- [Activity]
Output the full listing exactly.

- [Source records]
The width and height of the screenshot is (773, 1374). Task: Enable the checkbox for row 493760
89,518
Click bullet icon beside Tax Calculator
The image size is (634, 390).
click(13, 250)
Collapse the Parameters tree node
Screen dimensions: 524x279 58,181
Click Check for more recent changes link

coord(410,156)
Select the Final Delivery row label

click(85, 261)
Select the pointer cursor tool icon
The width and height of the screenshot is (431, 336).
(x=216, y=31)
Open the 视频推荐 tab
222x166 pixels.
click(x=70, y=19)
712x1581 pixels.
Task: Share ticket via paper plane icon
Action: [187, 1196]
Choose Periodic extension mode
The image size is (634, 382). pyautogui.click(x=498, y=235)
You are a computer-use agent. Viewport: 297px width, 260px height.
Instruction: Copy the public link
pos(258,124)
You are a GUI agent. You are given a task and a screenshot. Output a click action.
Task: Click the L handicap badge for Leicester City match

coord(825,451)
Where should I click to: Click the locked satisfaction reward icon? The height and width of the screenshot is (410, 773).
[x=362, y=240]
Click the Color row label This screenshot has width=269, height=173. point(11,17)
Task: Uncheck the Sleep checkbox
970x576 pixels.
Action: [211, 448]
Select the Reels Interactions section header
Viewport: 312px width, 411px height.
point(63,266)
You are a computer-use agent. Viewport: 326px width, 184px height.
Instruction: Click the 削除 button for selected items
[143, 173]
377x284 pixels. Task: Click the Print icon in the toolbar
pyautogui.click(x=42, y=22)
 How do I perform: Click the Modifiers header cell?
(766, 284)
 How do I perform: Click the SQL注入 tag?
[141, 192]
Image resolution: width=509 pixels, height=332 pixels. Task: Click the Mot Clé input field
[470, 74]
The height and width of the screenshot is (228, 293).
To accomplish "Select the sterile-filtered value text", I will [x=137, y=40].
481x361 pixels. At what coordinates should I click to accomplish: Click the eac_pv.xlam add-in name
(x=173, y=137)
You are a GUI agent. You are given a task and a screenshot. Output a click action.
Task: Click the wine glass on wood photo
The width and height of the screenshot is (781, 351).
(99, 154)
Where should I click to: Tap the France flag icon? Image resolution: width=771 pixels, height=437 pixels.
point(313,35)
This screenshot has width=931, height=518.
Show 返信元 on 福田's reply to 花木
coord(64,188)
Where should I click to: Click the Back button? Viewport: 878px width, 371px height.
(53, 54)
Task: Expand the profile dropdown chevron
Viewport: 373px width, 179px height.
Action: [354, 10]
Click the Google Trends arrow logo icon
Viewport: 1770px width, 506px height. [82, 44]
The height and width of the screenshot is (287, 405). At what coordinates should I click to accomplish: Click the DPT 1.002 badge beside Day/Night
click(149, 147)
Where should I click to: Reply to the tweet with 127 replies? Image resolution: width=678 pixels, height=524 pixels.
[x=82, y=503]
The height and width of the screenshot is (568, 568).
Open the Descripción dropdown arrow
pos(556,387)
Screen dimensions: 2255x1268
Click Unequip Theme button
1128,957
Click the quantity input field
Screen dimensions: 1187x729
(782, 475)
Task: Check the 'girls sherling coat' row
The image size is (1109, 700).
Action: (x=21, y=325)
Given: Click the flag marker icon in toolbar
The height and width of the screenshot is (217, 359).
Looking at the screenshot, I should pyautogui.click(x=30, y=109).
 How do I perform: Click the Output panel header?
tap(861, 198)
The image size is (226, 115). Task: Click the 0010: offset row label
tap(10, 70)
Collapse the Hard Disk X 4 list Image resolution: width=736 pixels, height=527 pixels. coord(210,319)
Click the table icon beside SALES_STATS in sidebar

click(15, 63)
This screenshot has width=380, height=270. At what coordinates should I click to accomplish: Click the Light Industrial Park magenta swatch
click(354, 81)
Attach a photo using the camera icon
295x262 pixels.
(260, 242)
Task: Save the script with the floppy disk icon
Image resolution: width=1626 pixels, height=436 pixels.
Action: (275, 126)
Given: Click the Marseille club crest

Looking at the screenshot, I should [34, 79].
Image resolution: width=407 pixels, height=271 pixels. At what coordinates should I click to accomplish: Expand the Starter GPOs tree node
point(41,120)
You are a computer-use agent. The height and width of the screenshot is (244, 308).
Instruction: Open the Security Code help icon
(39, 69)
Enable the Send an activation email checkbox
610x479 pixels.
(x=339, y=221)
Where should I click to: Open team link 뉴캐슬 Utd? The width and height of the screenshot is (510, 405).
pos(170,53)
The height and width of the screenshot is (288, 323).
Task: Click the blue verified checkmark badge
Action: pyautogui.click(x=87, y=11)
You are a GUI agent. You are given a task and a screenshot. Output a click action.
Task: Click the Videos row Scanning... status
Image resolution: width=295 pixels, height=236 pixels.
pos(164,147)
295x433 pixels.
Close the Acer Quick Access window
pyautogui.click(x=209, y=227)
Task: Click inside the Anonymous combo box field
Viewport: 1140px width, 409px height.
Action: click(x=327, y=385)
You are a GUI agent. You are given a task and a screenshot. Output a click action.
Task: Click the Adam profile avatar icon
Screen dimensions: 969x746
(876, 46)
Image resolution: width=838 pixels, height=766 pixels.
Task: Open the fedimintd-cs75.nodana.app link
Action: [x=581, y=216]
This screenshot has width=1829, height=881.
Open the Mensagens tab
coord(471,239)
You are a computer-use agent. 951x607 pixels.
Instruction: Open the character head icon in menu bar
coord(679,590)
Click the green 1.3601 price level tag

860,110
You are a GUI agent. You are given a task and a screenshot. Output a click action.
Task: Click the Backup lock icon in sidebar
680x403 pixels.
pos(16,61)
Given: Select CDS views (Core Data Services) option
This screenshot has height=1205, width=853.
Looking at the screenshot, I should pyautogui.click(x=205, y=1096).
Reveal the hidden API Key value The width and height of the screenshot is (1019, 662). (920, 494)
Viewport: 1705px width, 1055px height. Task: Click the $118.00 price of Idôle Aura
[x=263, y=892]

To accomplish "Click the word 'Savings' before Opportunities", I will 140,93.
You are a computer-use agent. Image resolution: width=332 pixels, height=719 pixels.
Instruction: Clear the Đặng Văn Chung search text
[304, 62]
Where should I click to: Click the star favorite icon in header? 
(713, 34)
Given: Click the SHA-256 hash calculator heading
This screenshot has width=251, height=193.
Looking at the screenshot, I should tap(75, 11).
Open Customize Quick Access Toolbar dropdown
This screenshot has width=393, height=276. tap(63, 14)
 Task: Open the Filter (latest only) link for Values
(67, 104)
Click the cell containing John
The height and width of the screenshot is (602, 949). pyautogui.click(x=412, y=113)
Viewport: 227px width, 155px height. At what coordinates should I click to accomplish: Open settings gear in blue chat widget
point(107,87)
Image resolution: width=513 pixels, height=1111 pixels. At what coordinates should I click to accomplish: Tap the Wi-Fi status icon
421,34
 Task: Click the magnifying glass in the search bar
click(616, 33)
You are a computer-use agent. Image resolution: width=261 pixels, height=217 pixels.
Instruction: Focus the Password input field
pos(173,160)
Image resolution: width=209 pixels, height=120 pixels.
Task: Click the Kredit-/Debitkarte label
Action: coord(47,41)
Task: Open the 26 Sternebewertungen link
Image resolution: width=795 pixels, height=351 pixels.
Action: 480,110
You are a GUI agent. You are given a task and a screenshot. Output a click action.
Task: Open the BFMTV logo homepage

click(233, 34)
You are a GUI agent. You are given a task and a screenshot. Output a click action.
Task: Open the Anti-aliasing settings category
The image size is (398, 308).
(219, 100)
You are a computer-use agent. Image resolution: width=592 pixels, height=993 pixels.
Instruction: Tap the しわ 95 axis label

- [Response area]
The width and height of the screenshot is (773, 1374). Task: Enable the checkbox for row 493760
89,518
Click bullet icon beside Tax Calculator
The image size is (634, 390).
click(13, 250)
Collapse the Parameters tree node
Screen dimensions: 524x279 58,181
Click Check for more recent changes link

coord(410,156)
Select the Final Delivery row label

click(85, 261)
Select the pointer cursor tool icon
The width and height of the screenshot is (431, 336).
(x=216, y=31)
Open the 视频推荐 tab
222x166 pixels.
click(x=70, y=19)
712x1581 pixels.
Task: Share ticket via paper plane icon
Action: [187, 1196]
Choose Periodic extension mode
The image size is (634, 382). pyautogui.click(x=498, y=235)
You are a computer-use agent. Viewport: 297px width, 260px height.
Instruction: Copy the public link
pos(258,124)
You are a GUI agent. You are given a task and a screenshot. Output a click action.
Task: Click the L handicap badge for Leicester City match

coord(825,451)
Where should I click to: Click the locked satisfaction reward icon? The height and width of the screenshot is (410, 773).
[x=362, y=240]
Click the Color row label This screenshot has width=269, height=173. point(11,17)
Task: Uncheck the Sleep checkbox
970x576 pixels.
Action: [211, 448]
Select the Reels Interactions section header
Viewport: 312px width, 411px height.
point(63,266)
You are a computer-use agent. Viewport: 326px width, 184px height.
Instruction: Click the 削除 button for selected items
[143, 173]
377x284 pixels. Task: Click the Print icon in the toolbar
pyautogui.click(x=42, y=22)
 How do I perform: Click the Modifiers header cell?
(766, 284)
 How do I perform: Click the SQL注入 tag?
[141, 192]
Image resolution: width=509 pixels, height=332 pixels. Task: Click the Mot Clé input field
[470, 74]
The height and width of the screenshot is (228, 293).
To accomplish "Select the sterile-filtered value text", I will [x=137, y=40].
481x361 pixels. At what coordinates should I click to accomplish: Click the eac_pv.xlam add-in name
(x=173, y=137)
You are a GUI agent. You are given a task and a screenshot. Output a click action.
Task: Click the wine glass on wood photo
The width and height of the screenshot is (781, 351).
(99, 154)
Where should I click to: Tap the France flag icon? Image resolution: width=771 pixels, height=437 pixels.
point(313,35)
This screenshot has width=931, height=518.
Show 返信元 on 福田's reply to 花木
coord(64,188)
Where should I click to: Click the Back button? Viewport: 878px width, 371px height.
(53, 54)
Task: Expand the profile dropdown chevron
Viewport: 373px width, 179px height.
Action: [354, 10]
Click the Google Trends arrow logo icon
Viewport: 1770px width, 506px height. [82, 44]
The height and width of the screenshot is (287, 405). At what coordinates should I click to accomplish: Click the DPT 1.002 badge beside Day/Night
click(149, 147)
Where should I click to: Reply to the tweet with 127 replies? Image resolution: width=678 pixels, height=524 pixels.
[x=82, y=503]
The height and width of the screenshot is (568, 568).
Open the Descripción dropdown arrow
pos(556,387)
Screen dimensions: 2255x1268
Click Unequip Theme button
1128,957
Click the quantity input field
Screen dimensions: 1187x729
(782, 475)
Task: Check the 'girls sherling coat' row
The image size is (1109, 700).
Action: (x=21, y=325)
Given: Click the flag marker icon in toolbar
The height and width of the screenshot is (217, 359).
Looking at the screenshot, I should pyautogui.click(x=30, y=109).
 How do I perform: Click the Output panel header?
tap(861, 198)
The image size is (226, 115). Task: Click the 0010: offset row label
tap(10, 70)
Collapse the Hard Disk X 4 list Image resolution: width=736 pixels, height=527 pixels. coord(210,319)
Click the table icon beside SALES_STATS in sidebar

click(15, 63)
This screenshot has width=380, height=270. At what coordinates should I click to accomplish: Click the Light Industrial Park magenta swatch
click(354, 81)
Attach a photo using the camera icon
295x262 pixels.
(260, 242)
Task: Save the script with the floppy disk icon
Image resolution: width=1626 pixels, height=436 pixels.
Action: (275, 126)
Given: Click the Marseille club crest

Looking at the screenshot, I should [34, 79].
Image resolution: width=407 pixels, height=271 pixels. At what coordinates should I click to accomplish: Expand the Starter GPOs tree node
point(41,120)
You are a computer-use agent. The height and width of the screenshot is (244, 308).
Instruction: Open the Security Code help icon
(39, 69)
Enable the Send an activation email checkbox
610x479 pixels.
(x=339, y=221)
Where should I click to: Open team link 뉴캐슬 Utd? The width and height of the screenshot is (510, 405).
pos(170,53)
The height and width of the screenshot is (288, 323).
Task: Click the blue verified checkmark badge
Action: pyautogui.click(x=87, y=11)
You are a GUI agent. You are given a task and a screenshot. Output a click action.
Task: Click the Videos row Scanning... status
Image resolution: width=295 pixels, height=236 pixels.
pos(164,147)
295x433 pixels.
Close the Acer Quick Access window
pyautogui.click(x=209, y=227)
Task: Click inside the Anonymous combo box field
Viewport: 1140px width, 409px height.
Action: click(x=327, y=385)
You are a GUI agent. You are given a task and a screenshot. Output a click action.
Task: Click the Adam profile avatar icon
Screen dimensions: 969x746
(876, 46)
Image resolution: width=838 pixels, height=766 pixels.
Task: Open the fedimintd-cs75.nodana.app link
Action: [x=581, y=216]
This screenshot has width=1829, height=881.
Open the Mensagens tab
coord(471,239)
You are a computer-use agent. 951x607 pixels.
Instruction: Open the character head icon in menu bar
coord(679,590)
Click the green 1.3601 price level tag

860,110
You are a GUI agent. You are given a task and a screenshot. Output a click action.
Task: Click the Backup lock icon in sidebar
680x403 pixels.
pos(16,61)
Given: Select CDS views (Core Data Services) option
This screenshot has height=1205, width=853.
Looking at the screenshot, I should pyautogui.click(x=205, y=1096).
Reveal the hidden API Key value The width and height of the screenshot is (1019, 662). (920, 494)
Viewport: 1705px width, 1055px height. Task: Click the $118.00 price of Idôle Aura
[x=263, y=892]

To accomplish "Click the word 'Savings' before Opportunities", I will 140,93.
You are a computer-use agent. Image resolution: width=332 pixels, height=719 pixels.
Instruction: Clear the Đặng Văn Chung search text
[304, 62]
Where should I click to: Click the star favorite icon in header? 
(713, 34)
Given: Click the SHA-256 hash calculator heading
This screenshot has width=251, height=193.
Looking at the screenshot, I should tap(75, 11).
Open Customize Quick Access Toolbar dropdown
This screenshot has width=393, height=276. tap(63, 14)
 Task: Open the Filter (latest only) link for Values
(67, 104)
Click the cell containing John
The height and width of the screenshot is (602, 949). pyautogui.click(x=412, y=113)
Viewport: 227px width, 155px height. At what coordinates should I click to accomplish: Open settings gear in blue chat widget
point(107,87)
Image resolution: width=513 pixels, height=1111 pixels. At what coordinates should I click to accomplish: Tap the Wi-Fi status icon
421,34
 Task: Click the magnifying glass in the search bar
click(616, 33)
You are a computer-use agent. Image resolution: width=261 pixels, height=217 pixels.
Instruction: Focus the Password input field
pos(173,160)
Image resolution: width=209 pixels, height=120 pixels.
Task: Click the Kredit-/Debitkarte label
Action: coord(47,41)
Task: Open the 26 Sternebewertungen link
Image resolution: width=795 pixels, height=351 pixels.
Action: 480,110
You are a GUI agent. You are given a task and a screenshot. Output a click action.
Task: Open the BFMTV logo homepage

click(233, 34)
You are a GUI agent. You are given a task and a screenshot. Output a click action.
Task: Open the Anti-aliasing settings category
The image size is (398, 308).
(219, 100)
You are a computer-use agent. Image resolution: width=592 pixels, height=993 pixels.
Instruction: Tap the しわ 95 axis label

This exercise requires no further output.